School of Computer Science Intranet
The Advanced Processor Technologies (APT) group conducts research into the design of advanced and novel approaches to processing and computation. Current projects focus on asynchronous technology and tools, novel on-chip multiprocessor architectures exploiting lightweight thread mechanisms, and hardware support for large-scale neural systems.

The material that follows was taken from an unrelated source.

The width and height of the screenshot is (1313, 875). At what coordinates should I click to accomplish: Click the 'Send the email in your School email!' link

The group currently comprises 8 academic staff, 12 research staff, 2 technical support staff and 10 research students. It has a history of industrial collaboration, having close associations with (amongst others) ARM Limited, Inmos, Philips, Mitel, ICL, Infineon, Theseus Logic and Sun Microsystems over the past decade. The group is eager to continue working with industry in order to maximise the relevance and potential benefits of the work. In addition to collaborating with established industry the group has also been connected with the formation of a number of start-up companies including Cogency Technology, Inc., Transitive Technologies Limited and Cogniscience Limited and, recently, Silistix Limited.

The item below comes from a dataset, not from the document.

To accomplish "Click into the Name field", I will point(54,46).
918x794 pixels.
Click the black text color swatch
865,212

The current APT research programme receives over £0.6 million per year of funding from a range of sources. The primary source of funding is the EPSRC, but the group also receives significant funding from EU programmes and from industry. The major activities of the group are detailed below.
The group has an international reputation for its work on asynchronous implementations of processor architectures, most notably the asynchronous implementations of the ARM 32-bit architecture in the Amulet series. Amulet1 was the first asynchronous implementation of a commercial 32-bit processor architecture and earned the group a BCS Award in 1995. It demonstrated that asynchronous VLSI design could scale to commercially relevant levels of complexity. Amulet2 (1996) and Amulet3 (2000) took the technology forward to demonstrate the technical advantages of asynchronous design, culminating in the integration of Amulet3 into the DRACO chip (illustrated above), a commercial telecommunications controller with a fully asynchronous processing subsystem.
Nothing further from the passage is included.